Circulating ferritin was increased in long-term non-progressors (LTNPs) infected with ΔNef HIV-1 compared to LTNPs infected with wt HIV-1, further discounting the role of ferritin in the inhibition of class switching by Nef (Supplementary Fig. 13 online). In spite of having comparable viral and immunological parameters⁴⁵, including low viral load, normal CD4⁺ T cell count and normal total serum IgM, IgG and IgA antibodies (Supplementary Fig. 13 and Table 2 online), ΔNef-HIV-1⁺ LTNPs had more IgG2, IgA1 and IgA2 to viral p24, Tat (transactivator of transcription) and Env gp120 than wt HIV-1⁺ LTNPs did (Fig. 7a). When followed over time, these HIV-1-specific antibodies as well as ferritin showed no positive correlation with the viral load (Fig. 7b and Supplementary Fig. 14 online), confirming that ΔNef-HIV-1 enhances antiviral immunity independently of viral replication. Thus, HIV-1 attenuates virus-specific IgG2 and IgA responses in Nef-rich GC areas by trafficking Nef from infected macrophages to follicular B cells via long-range conduits. Furthermore, HIV-1 boosts nonspecific IgG and IgA responses by up-regulating the production of polyclonal B cell-activating molecules such as ferritin and BAFF in macrophages from extra-GC areas (Supplementary Fig. 15 online).

Figure 7. ΔNef HIV-1 elicits more virus-specific IgG2, IgA1 and IgA2 than wt HIV-1 irrespective of viral load.

(a) Serum IgG2, IgG3, IgA1 and IgA2 to viral p24 Gag, Tat and gp120 Env in ΔNef HIV-1⁺ LTNPs and wt HIV-1⁺ LTNPs. Each value from ΔNef HIV-1⁺ LTNPs represents the average of 3 to 5 independent determinations performed over a time period ranging from 6 to 12 years as indicated in Supplementary Table 2 online. Values are expressed as optical density (OD) at 450 nm. (b) Linear regression analysis of viral load and p24-specific IgA1 in D36, C54, C64 and C98 ΔNef HIV-1⁺ LTNPs examined at multiple time points as indicated in Supplementary Table S2.

Discussion

We found that HIV-1 transferred the immunosuppressive protein Nef from macrophages to systemic and intestinal B cells through long-distance actin-propelled conduits. This transfer required the MGxxxS₍₁₎, PxxPxR₍₇₂₎, EEEE₍₆₂₎ or ExxxLL₍₁₆₀₎ motifs of Nef and involved a Vav-mediated GTPase-dependent pathway that rendered B cells less responsive to IgG2 and IgA class-inducing signals from CD4⁺ T cells.

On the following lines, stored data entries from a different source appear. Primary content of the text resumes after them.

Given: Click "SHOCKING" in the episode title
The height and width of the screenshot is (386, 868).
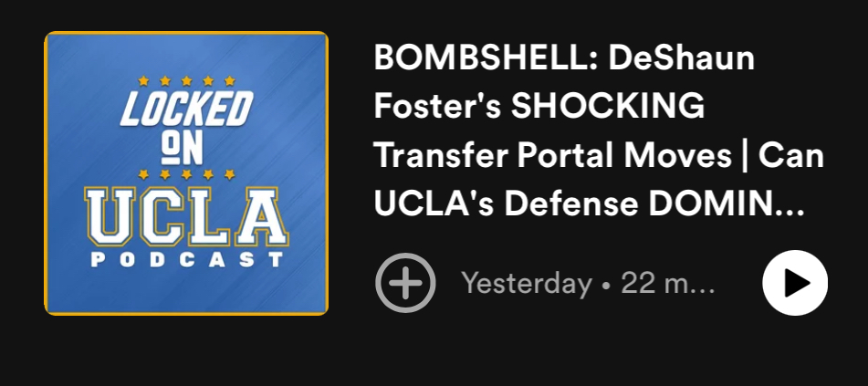Looking at the screenshot, I should click(607, 108).
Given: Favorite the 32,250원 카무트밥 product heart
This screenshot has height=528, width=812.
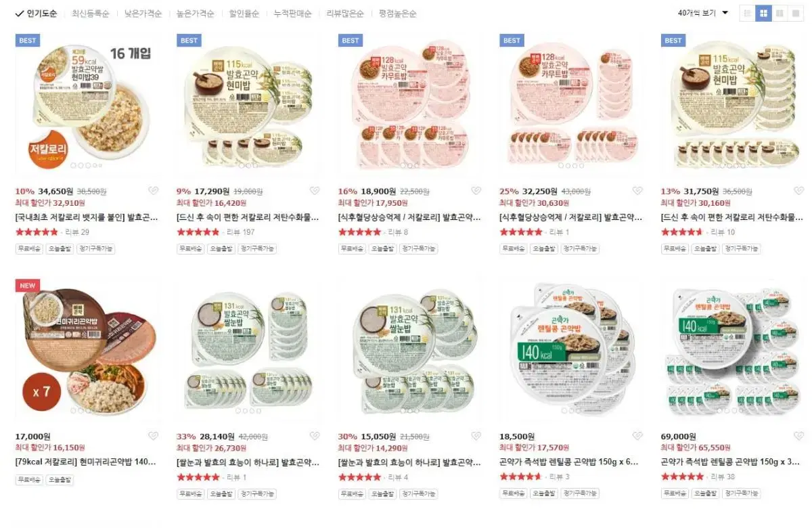Looking at the screenshot, I should [637, 191].
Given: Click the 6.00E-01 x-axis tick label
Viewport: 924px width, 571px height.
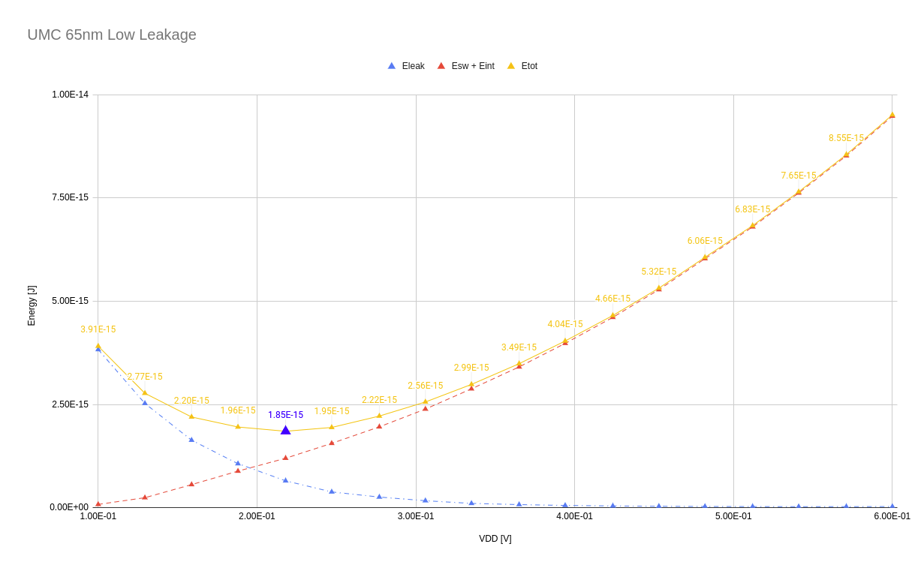Looking at the screenshot, I should tap(892, 516).
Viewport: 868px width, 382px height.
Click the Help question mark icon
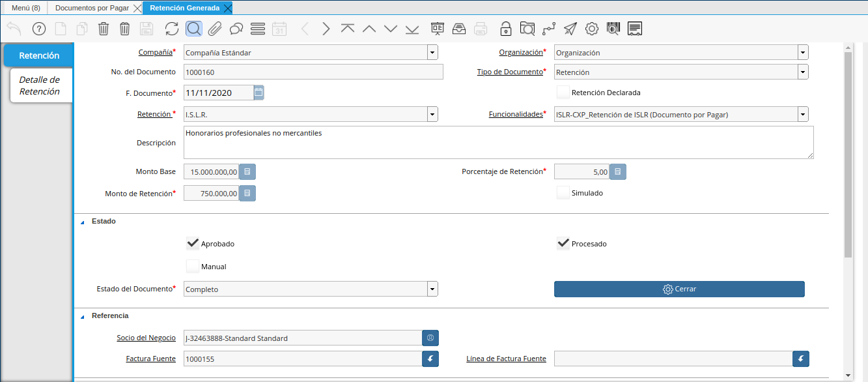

HIV-1 has evolved multiple strategies to evade antibody recognition, including poor antigenicity, limited immunogenicity, great variability and conformational camouflage of Env glycoproteins, which are essential for viral entry⁴⁶. Additional strategies impair antibody production by inducing CD4⁺ T cell depletion, activation-induced B cell anergy, polyclonal B cell expansion, and loss of memory B cells^{18,24,25,27,28}. Although more prominent with active viral replication, these humoral defects persist in aviremic patients receiving antiretroviral therapy^24,29,30, suggesting the existence of replication-independent mechanisms for antibody evasion. One of these mechanisms involves targeting of systemic and intestinal B cells by Nef-trafficking conduits emerging from infected macrophages.

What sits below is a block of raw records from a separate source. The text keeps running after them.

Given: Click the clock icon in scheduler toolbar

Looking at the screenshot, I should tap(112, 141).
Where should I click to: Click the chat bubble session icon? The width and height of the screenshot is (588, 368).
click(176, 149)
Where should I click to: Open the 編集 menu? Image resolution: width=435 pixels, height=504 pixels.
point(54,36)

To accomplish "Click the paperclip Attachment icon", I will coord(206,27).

IgG and IgA play an important role in the control of HIV-1 infection both systemically and at mucosal sites of entry⁴⁶. By showing that ΔNef-HIV-1⁺ LTNPs had more virus-reactive IgG2 and IgA than wt HIV-1⁺ LTNPs, our studies provide in vivo evidence that HIV-1 perturbs the antiviral response of systemic and mucosal B cells through a mechanism involving Nef. This mechanism is replication-independent, because both groups of LTNPs had comparable viral load and CD4⁺ T cell count and showed neither B cell hyperactivation nor hypergammaglobulinemia. Furthermore, when examined over time, virus-specific antibodies did not correlate with the viral load in ΔNef-HIV-1⁺ LTNPs. Like patients exposed to antiretroviral therapy⁴⁷, wt HIV-1⁺ LTNPs may archive Nef in GCs. By trafficking along intercellular conduits, Nef eventually invades antigen-specific follicular B cells, thereby dampening their responsiveness to class switch-inducing signals from CD4⁺ T cells. The preferential impairment of IgG2 and IgA responses could result from a higher sensitivity to Nef of discrete B cell subsets with restricted class switching potential. These subsets might include B cells with neutralizing potential.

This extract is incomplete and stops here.